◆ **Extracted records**
* * * *

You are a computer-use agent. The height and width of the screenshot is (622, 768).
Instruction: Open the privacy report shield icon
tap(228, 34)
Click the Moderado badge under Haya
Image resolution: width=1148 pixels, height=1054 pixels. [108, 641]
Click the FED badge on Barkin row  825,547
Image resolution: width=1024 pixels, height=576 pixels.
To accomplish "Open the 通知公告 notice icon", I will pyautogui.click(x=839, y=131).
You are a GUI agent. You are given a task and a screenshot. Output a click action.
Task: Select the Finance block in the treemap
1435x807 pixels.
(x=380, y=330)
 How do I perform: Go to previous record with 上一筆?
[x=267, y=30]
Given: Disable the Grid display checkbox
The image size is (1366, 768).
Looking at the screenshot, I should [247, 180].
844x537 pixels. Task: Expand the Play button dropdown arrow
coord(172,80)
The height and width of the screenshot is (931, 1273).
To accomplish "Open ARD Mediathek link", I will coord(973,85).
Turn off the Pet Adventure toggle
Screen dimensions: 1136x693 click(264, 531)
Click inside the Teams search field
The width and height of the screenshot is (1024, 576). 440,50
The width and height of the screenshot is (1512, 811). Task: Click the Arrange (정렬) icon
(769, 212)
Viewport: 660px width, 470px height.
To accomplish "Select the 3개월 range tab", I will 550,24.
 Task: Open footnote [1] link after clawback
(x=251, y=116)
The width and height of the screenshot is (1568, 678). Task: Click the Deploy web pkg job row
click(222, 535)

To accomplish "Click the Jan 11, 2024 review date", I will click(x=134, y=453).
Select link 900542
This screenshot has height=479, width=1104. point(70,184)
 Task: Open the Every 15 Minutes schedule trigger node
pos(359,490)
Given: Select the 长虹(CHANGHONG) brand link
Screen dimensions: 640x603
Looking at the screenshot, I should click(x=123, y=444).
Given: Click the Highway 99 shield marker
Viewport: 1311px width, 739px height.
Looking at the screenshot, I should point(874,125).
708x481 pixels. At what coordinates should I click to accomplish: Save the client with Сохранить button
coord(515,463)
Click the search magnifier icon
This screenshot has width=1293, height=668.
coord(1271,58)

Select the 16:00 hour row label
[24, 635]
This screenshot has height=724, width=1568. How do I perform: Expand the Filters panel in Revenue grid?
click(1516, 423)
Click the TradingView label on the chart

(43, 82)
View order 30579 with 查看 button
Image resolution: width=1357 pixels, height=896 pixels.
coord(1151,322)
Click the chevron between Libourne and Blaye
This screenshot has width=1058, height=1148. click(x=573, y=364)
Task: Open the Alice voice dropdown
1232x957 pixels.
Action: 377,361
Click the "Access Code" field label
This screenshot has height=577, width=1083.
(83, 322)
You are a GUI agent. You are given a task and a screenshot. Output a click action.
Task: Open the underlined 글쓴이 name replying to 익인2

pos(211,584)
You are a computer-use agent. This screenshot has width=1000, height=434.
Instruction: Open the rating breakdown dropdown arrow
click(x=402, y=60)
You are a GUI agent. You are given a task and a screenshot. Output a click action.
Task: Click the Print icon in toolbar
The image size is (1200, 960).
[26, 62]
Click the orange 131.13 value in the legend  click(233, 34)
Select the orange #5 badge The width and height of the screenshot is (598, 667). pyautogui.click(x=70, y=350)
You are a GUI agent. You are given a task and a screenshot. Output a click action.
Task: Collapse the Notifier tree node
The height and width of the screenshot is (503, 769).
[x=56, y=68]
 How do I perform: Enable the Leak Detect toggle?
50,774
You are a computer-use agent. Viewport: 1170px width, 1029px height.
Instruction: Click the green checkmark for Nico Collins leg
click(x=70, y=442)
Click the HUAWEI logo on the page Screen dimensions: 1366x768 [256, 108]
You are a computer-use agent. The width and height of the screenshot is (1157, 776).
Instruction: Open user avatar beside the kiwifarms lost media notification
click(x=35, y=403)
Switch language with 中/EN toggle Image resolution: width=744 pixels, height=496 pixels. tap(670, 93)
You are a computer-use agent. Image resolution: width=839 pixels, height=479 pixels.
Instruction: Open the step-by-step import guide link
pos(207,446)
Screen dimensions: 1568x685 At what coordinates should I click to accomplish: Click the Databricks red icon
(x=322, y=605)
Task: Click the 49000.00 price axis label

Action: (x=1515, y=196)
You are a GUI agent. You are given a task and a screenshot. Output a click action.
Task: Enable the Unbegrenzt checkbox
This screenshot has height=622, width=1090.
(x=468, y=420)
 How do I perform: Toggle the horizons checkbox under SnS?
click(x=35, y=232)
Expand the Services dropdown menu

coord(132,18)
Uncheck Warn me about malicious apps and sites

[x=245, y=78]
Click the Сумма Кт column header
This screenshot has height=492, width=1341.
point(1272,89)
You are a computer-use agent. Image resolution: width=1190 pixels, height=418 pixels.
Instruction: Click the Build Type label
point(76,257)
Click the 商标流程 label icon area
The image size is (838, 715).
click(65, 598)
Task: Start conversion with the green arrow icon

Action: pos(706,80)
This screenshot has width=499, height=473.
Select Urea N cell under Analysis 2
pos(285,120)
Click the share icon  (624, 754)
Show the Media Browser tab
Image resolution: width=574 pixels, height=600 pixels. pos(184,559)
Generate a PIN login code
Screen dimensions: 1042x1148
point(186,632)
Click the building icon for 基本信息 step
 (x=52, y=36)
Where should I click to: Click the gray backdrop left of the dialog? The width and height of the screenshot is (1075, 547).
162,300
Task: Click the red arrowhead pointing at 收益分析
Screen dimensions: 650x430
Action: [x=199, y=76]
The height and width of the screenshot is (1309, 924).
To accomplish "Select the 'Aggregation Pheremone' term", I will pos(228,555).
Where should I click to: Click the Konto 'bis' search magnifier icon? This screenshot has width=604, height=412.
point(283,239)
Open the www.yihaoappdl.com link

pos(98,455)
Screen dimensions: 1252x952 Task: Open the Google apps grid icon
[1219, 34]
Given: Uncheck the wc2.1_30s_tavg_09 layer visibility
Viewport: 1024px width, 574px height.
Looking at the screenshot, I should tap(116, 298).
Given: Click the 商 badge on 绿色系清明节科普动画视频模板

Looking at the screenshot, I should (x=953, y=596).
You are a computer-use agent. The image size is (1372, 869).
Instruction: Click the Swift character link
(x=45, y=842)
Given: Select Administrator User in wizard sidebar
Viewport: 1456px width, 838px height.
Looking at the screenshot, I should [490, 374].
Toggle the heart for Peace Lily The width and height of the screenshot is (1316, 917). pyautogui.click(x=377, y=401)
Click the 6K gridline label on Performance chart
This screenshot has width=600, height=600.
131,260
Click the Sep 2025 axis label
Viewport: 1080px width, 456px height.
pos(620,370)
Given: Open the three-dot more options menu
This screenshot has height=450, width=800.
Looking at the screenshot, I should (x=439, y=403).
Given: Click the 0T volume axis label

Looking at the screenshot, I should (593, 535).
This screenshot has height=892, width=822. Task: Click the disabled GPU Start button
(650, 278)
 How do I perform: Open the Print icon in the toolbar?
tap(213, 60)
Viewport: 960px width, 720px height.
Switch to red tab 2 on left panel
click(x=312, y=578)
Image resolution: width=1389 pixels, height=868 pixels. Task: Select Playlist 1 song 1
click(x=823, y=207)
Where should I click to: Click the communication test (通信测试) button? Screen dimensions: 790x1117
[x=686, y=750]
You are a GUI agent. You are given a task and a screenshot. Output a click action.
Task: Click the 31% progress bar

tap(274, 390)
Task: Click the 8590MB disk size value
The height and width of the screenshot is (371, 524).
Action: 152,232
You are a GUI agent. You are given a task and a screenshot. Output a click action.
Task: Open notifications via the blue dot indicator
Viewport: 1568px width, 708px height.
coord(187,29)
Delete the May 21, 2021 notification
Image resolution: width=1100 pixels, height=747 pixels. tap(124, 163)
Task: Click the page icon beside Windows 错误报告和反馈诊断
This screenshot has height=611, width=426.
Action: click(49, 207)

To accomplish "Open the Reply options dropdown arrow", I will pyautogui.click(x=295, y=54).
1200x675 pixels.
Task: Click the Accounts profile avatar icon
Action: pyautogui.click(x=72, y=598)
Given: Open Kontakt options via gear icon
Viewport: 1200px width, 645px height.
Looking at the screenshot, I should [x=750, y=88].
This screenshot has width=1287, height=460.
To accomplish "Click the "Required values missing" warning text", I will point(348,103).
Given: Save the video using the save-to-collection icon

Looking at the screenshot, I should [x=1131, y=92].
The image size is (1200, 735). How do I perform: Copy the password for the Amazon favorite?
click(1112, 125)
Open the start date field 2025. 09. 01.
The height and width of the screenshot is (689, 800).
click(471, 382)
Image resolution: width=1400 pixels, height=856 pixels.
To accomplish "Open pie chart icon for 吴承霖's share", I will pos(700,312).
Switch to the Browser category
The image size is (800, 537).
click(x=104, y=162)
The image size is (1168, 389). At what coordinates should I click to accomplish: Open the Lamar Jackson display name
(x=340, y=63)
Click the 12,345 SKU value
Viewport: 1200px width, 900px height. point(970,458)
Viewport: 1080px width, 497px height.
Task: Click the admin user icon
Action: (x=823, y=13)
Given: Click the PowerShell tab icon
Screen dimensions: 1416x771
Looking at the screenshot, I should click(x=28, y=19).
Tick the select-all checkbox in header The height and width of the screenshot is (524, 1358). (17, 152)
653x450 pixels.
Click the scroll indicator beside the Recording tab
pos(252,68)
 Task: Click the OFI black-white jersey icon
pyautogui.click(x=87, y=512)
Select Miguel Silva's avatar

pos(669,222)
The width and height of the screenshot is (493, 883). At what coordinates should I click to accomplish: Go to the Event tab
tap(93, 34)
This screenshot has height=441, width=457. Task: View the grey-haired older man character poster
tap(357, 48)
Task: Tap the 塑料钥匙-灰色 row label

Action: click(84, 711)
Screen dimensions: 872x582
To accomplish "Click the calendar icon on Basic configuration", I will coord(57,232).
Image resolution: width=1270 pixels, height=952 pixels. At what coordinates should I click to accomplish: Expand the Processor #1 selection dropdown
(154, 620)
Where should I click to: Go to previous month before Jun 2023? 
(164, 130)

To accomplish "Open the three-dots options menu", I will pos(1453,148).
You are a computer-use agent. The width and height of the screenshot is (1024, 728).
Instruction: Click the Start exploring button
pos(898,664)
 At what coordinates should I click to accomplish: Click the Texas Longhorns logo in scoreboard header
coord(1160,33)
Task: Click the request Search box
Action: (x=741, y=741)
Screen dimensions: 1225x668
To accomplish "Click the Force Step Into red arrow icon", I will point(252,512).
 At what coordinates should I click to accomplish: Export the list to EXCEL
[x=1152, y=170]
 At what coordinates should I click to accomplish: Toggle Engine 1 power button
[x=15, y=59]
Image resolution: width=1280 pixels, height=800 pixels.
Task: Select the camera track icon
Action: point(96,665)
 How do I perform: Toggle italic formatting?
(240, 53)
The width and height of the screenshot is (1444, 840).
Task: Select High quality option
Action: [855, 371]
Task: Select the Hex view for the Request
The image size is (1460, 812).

* * * *

◆ **AIM OF THE EXERCISE**
Reproduce, character for character, only the lines of the preceding data that start at the line with "Tick the select-all" and end at the line with "Screen dimensions: 872x582", both included.

◆ **ANSWER SPACE**
Tick the select-all checkbox in header The height and width of the screenshot is (524, 1358). (17, 152)
653x450 pixels.
Click the scroll indicator beside the Recording tab
pos(252,68)
 Task: Click the OFI black-white jersey icon
pyautogui.click(x=87, y=512)
Select Miguel Silva's avatar

pos(669,222)
The width and height of the screenshot is (493, 883). At what coordinates should I click to accomplish: Go to the Event tab
tap(93, 34)
This screenshot has height=441, width=457. Task: View the grey-haired older man character poster
tap(357, 48)
Task: Tap the 塑料钥匙-灰色 row label

Action: click(84, 711)
Screen dimensions: 872x582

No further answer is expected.